** Opening Material to process block **

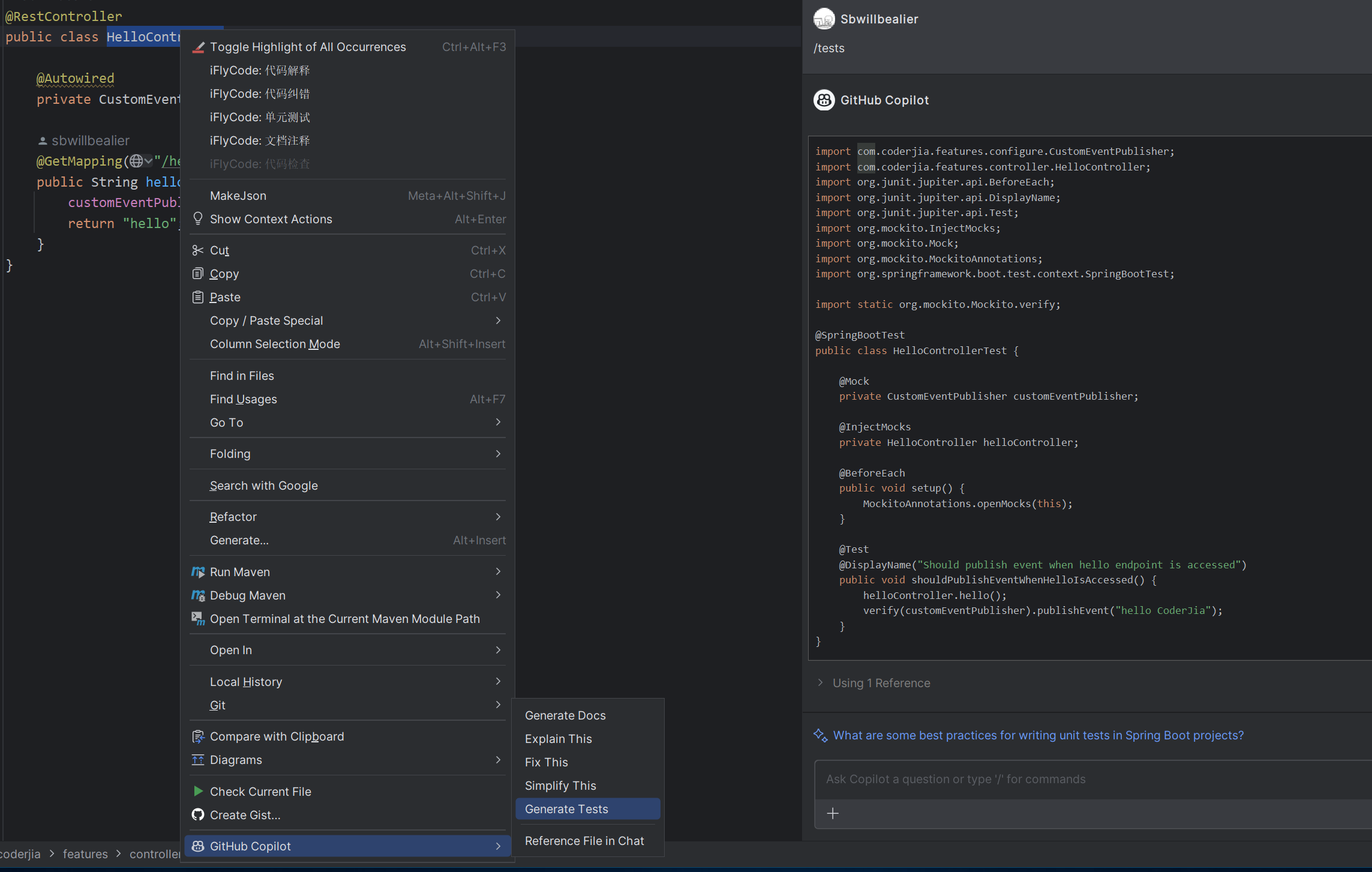Image resolution: width=1372 pixels, height=872 pixels.
Task: Click Fix This in Copilot submenu
Action: 547,762
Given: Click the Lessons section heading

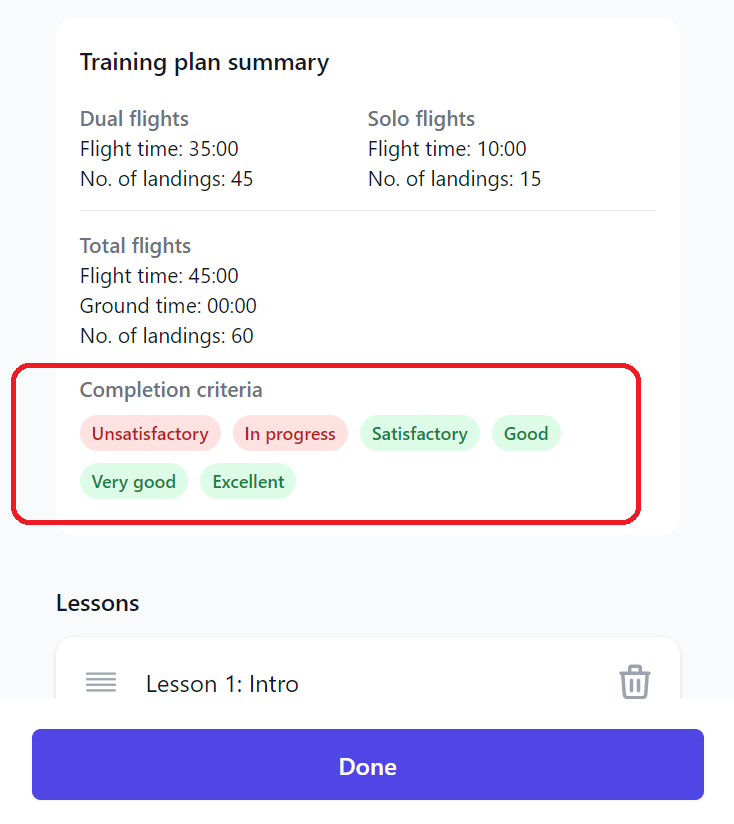Looking at the screenshot, I should 98,603.
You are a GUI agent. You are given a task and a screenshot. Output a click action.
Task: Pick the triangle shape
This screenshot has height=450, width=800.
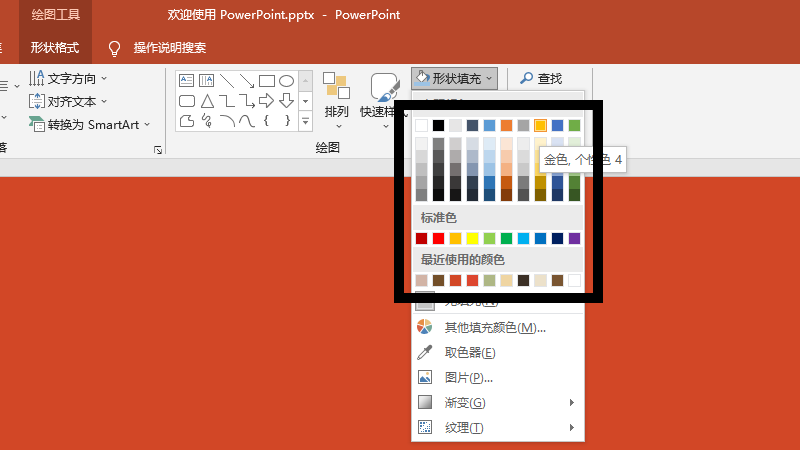pos(207,101)
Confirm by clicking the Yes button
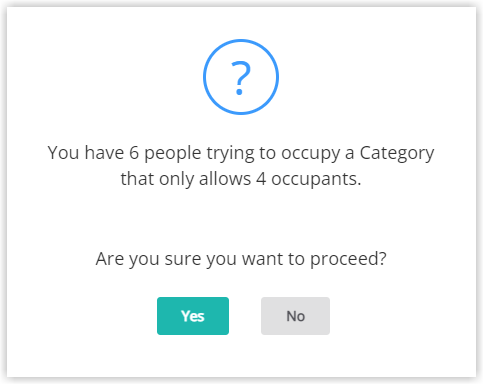 tap(193, 316)
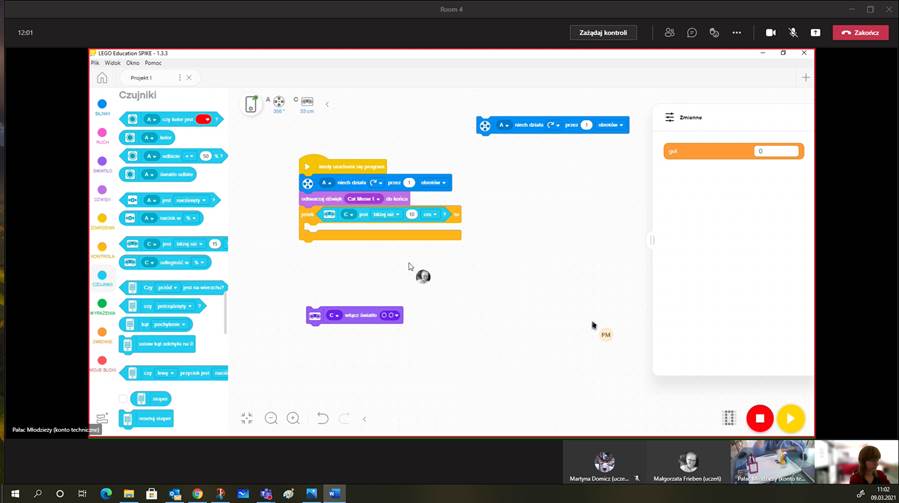Open port C dropdown on purple light block
The height and width of the screenshot is (503, 899).
334,315
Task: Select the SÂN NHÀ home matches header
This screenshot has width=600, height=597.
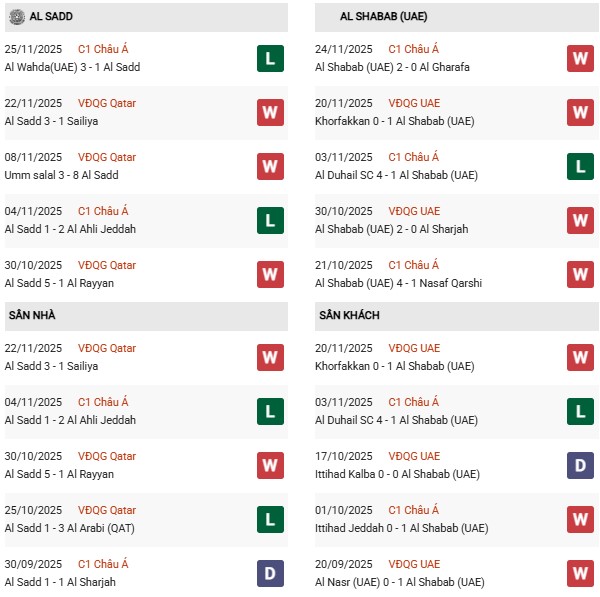Action: pos(30,316)
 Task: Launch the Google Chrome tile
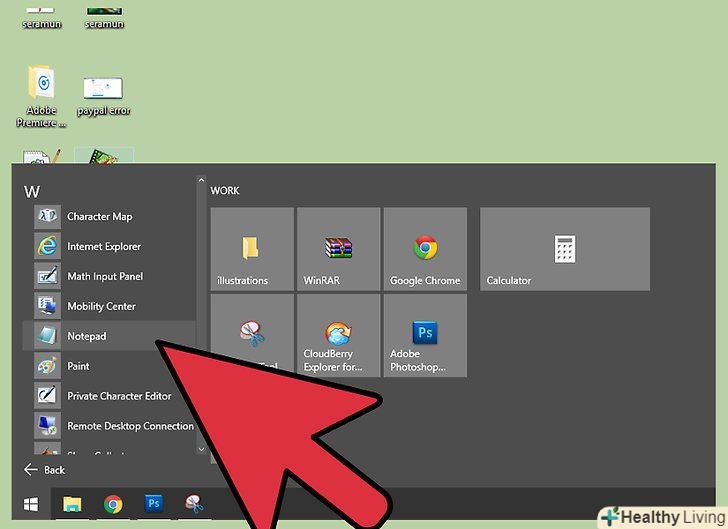(x=425, y=250)
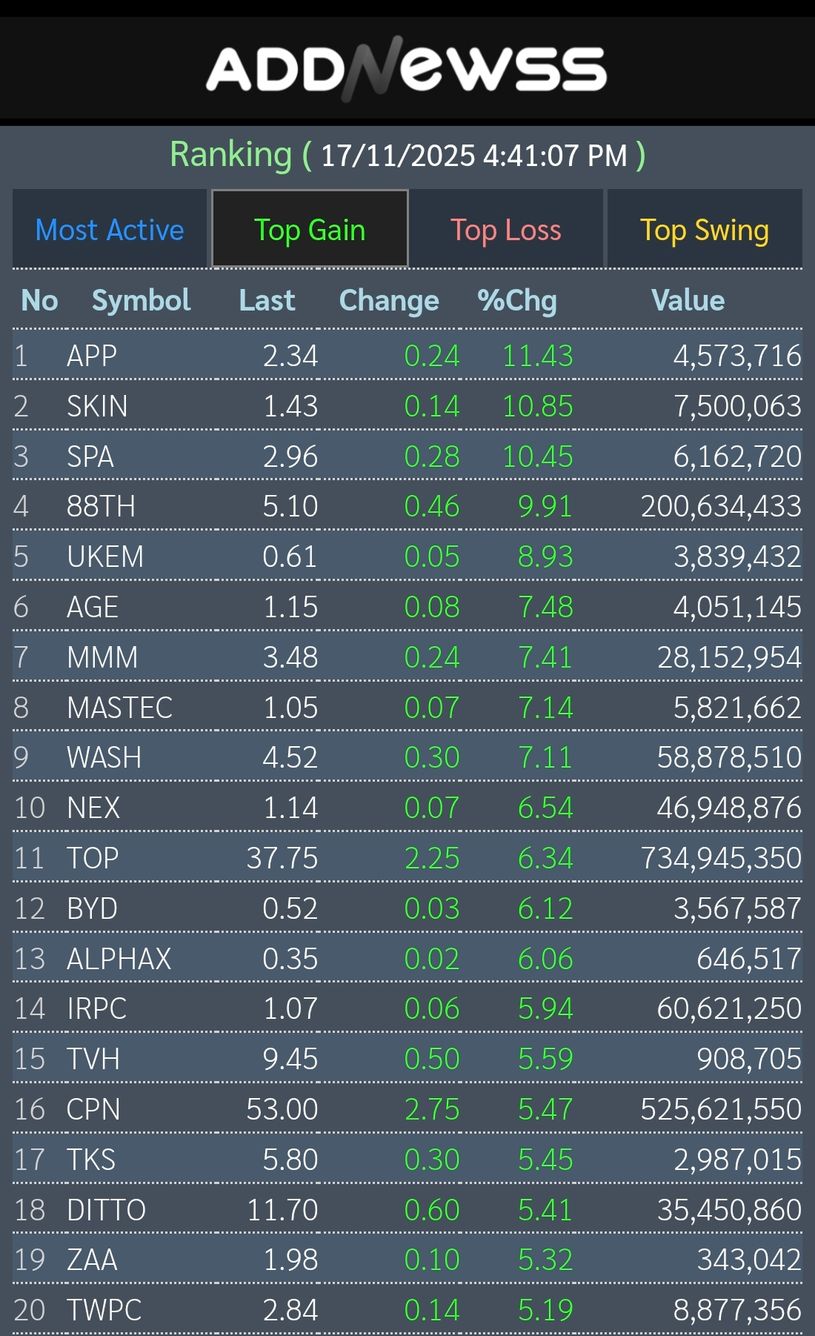Click the Symbol column header
Image resolution: width=815 pixels, height=1336 pixels.
pyautogui.click(x=141, y=300)
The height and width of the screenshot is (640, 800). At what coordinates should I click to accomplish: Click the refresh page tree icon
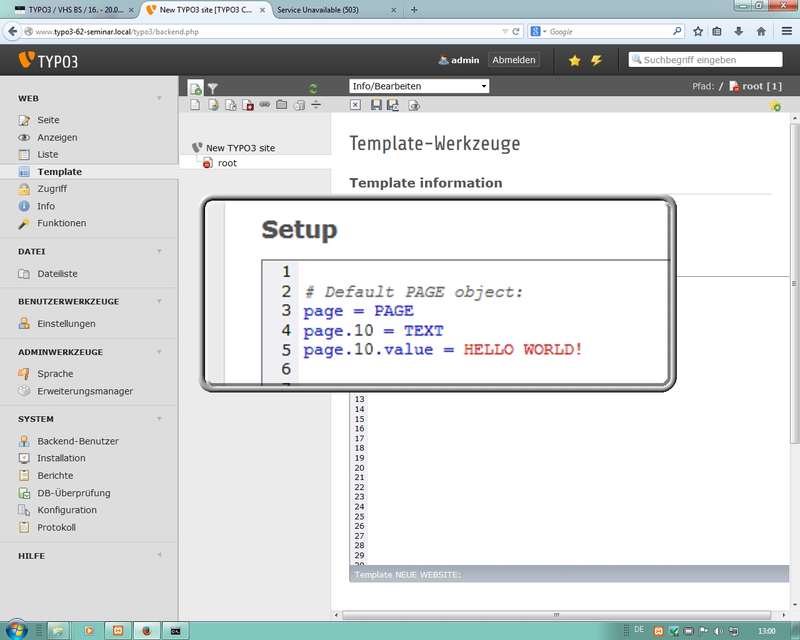[313, 88]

** Closing Material to process block **

● **Exercise description**:
Only lines from the one holding "Given: Click the Lessons section heading" through the last line of the entries above are wanted, both ends included, each retyped exactly; no pictures.

● **Response box**:
Given: Click the Lessons section heading

Looking at the screenshot, I should 98,603.
You are a GUI agent. You are given a task and a screenshot. Output a click action.
Task: Pick the triangle shape
This screenshot has height=450, width=800.
pos(207,101)
Confirm by clicking the Yes button
 tap(193, 316)
Open port C dropdown on purple light block
The height and width of the screenshot is (503, 899).
334,315
Task: Select the SÂN NHÀ home matches header
This screenshot has width=600, height=597.
Action: pos(30,316)
 Task: Launch the Google Chrome tile
(x=425, y=250)
Click the Symbol column header
Image resolution: width=815 pixels, height=1336 pixels.
pyautogui.click(x=141, y=300)
The height and width of the screenshot is (640, 800). At what coordinates should I click to accomplish: Click the refresh page tree icon
[313, 88]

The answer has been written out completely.